- Directed by: Abhishek Bindal
- Written by: Shekhar Kochgaven Abhishek Bindal
- Produced by: Manoj Bindal Santosh Bindal
- Starring: Raghubir Yadav Puru Chibber Reecha Sinha Rashee Zakir Hussain
- Cinematography: K.V. Ramanna
- Edited by: Swaminath Pandey
- Music by: Ravi Pawar Shadab Bharti Avishek Majumder
- Production company: BVM Films Pvt. Ltd.
- Distributed by: Armstrong Media
- Release date: 26 September 2014;
- Country: India
- Language: Hindi

= Meinu Ek Ladki Chaahiye =

Meinu Ek Ladki Chaahiye is a 2014 Indian Hindi-language satirical film, starring Raghuvir Yadav, Puru Chibber, Reecha Sinha and Zakir Hussain. The film deals with the sensitive subject of rape cases. The backdrop of the film is a false rape case and the hero's fight for justice.

==Plot==
Meinu Ek Ladki Chaahiye is a comical satirical Hindi movie starring Raghubir Yadav, Puru Chibber, Reecha Sinha, Zakir Hussain, Yatin Karyekar and Rashee Bindal. Govind (Raghubir Yadav) and his assistant Shishupal (Puru Chibber) get their first legal case of firoz( irfan razaa khan) after a lot of difficulties even though Govind's father is a renowned lawyer. Govind, a jovial person does everything that he can to save the accused. It's during the investigation that Govind and Shishupul come across some startling incidents. The case is of a serious nature but these two solve it in a very comical and hilarious way. However this case turns Govind's life upside down. Harassment by the police, getting locked up inside a jail, wife and daughter's hatred resulting in strained relations with them. Govind endures a lot. Even after all this, Govind is determined to find out the truth. This movie touches upon several issues in the country however in an entertaining manner. Since this is Govind's first case, will he and his assistant manage to save the accused? And will the culprits be brought to justice? Meinu Ek Ladki Chaahiye will answer all these questions.

==Soundtrack==

The album is compiled with songs of all kinds for every music lover. From a melodious sound track to a typical Punjabi song, Meinu Ek Ladki Chaahiye is a complete album. The biggest highlight of the album is an item number sung by Mamta Sharma of Munni Badnaam and Fevicol Se fame. Mamta has crooned on ‘Gori Chitti’ which has been specially composed by Shahdab Bhartiya while Sanjay Dhoopa Mishra is the lyricist.

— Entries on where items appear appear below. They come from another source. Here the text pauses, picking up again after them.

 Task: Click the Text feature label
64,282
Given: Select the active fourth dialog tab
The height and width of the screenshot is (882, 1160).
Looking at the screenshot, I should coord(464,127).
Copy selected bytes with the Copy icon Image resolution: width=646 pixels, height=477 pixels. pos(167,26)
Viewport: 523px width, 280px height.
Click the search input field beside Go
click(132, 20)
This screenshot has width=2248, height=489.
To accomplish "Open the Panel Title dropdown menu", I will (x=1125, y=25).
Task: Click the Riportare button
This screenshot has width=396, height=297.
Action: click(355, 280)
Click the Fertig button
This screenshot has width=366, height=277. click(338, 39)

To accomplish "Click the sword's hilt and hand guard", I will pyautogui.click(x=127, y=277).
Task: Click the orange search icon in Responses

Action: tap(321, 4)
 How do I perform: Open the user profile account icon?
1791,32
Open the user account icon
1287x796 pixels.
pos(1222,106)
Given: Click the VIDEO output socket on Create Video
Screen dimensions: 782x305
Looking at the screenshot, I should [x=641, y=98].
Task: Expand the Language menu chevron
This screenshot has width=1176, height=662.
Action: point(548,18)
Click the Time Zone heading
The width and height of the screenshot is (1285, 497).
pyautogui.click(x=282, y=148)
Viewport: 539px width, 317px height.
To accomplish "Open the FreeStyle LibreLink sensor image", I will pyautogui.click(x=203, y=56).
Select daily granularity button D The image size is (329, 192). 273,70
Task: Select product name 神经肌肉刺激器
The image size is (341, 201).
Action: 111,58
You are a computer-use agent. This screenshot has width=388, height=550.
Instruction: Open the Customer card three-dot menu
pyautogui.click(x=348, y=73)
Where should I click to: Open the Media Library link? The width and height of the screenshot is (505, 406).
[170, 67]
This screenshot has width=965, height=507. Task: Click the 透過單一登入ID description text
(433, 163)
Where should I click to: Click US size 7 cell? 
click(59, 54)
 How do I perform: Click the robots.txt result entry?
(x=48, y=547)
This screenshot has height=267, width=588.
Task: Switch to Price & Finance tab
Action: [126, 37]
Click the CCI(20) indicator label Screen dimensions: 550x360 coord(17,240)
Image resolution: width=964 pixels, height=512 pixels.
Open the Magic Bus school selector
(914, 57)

Super-hit Mika Singh has sung Teri Toh Jhand and for the first time, audience will get to witness Raghubir Yadav's dancing abilities. Mesmerising Roop Kumar Rathod has voiced Nanhe Paon which beautifully emotes the unique relation between a parent and his daughter. There's also a romantic track featuring Puru Chibber and Reecha Sinha ‘Main Sifar’. Javed Ali is the voice behind this love song. Ravi Pawar is the composer of all the songs and Sanjay Dhoopa Mishra is the lyricist.

| No. | Title | Lyrics | Singer(s) | Length |
|---|---|---|---|---|
| 1. | "Gori Chitti" | Sanjay Dhoopa Mishra | Mamta Sharma | 5:21 |
| 2. | "Raam naam Ladoo" | Sanjay Dhoopa Mishra | Nikhi D'souza, Nitin Arora | 4:35 |
| 3. | "Teri To Jhand" | Sanjay Dhoopa Mishra | Mika Singh | 3:15 |
| 4. | "Main Sifar Me" | Sanjay Dhoopa Mishra | Javed Ali | 4:53 |
| 5. | "Nanhe Paon" | Sanjay Dhoopa Mishra | Roop Kumar Rathod | 6:36 |
| Total length: |  |  |  | 23:06 |

==Reception==

Meinu Ek Ladki Chaahiye received mixed reviews and has been appreciated for the content of the film. RJ Jeeturaj gave 2.5 stars while JustBollywood.com gave 3.5 stars and said, "A well timed movie and a beautiful satire which is worth watching considering the ace performance of Raghubir Yadav." Also Celebexplore.com given 2.5 Stars.

Filmytown gave 3 stars and said, "The movie touches upon several issues in the country however in an entertaining manner."